In conclusion, depression was the only examined variable associated with high circulating galectin-3 (≥2.562 µg/l) in the 283 patients with T1D. The association between depression and galectin-3 has not to our knowledge been explored previously, neither in persons with T1D nor in those without T1D. Higher galectin-3 levels might contribute to the increased risk for Alzheimer’s disease, cardiovascular and all-cause mortality observed in patients with depression. Potentially, in the future, high galectin-3 levels could be used as indicators for depression, and treatment targeting galactin-3 might be developed to improve the prognosis for patients with high galectin-3 levels.
Declaration of interest
The authors declare that there is no conflict of interest that could be perceived as prejudicing the impartiality of the research reported.
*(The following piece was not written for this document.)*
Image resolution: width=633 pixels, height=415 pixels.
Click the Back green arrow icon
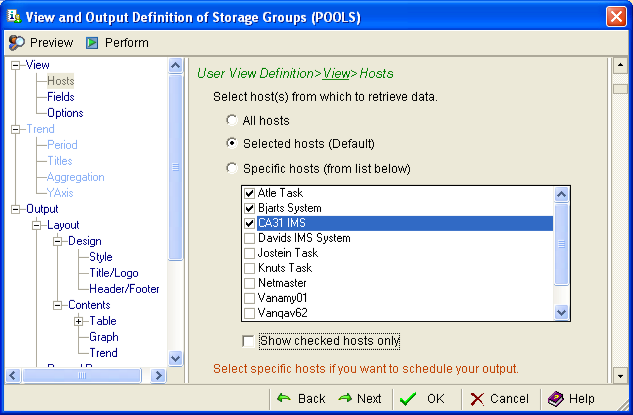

This research was supported by the Research and Development Fund of Health Care, Region Kronoberg, Växjö, Sweden; by the Research Council of South Eastern Sweden (FORSS), Linköping, Sweden; and by the Patient Diabetes Organisation of Southern Sweden (Sydsvenska Diabetesföreningen) Malmö, Sweden. The funding sources were not involved in the collection, analysis or interpretation of data, in the writing of the report, or in the decision to submit the article for publication.
Authors’ contribution statement
E O M, J D, M T and M H participated as investigators and reviewed, edited and approved the final version of the manuscript. E O M initiated the study of depression in diabetes, performed the statistical analysis, is the guarantor of this work and, as such, had full access to all the data in the study and takes responsibility for the integrity of the data and the accuracy of the data analysis. M H suggested that galectin-3 would be of interest to study. E O M and M H wrote the manuscript. J D performed and validated the galectin-3 analyses. E O M and M T organized the recruitment of patients and collection of data.
The authors are grateful to Anna Lindgren, at the Department of Mathematical Statistics, Lund University, Lund, Sweden, for her statistical skills.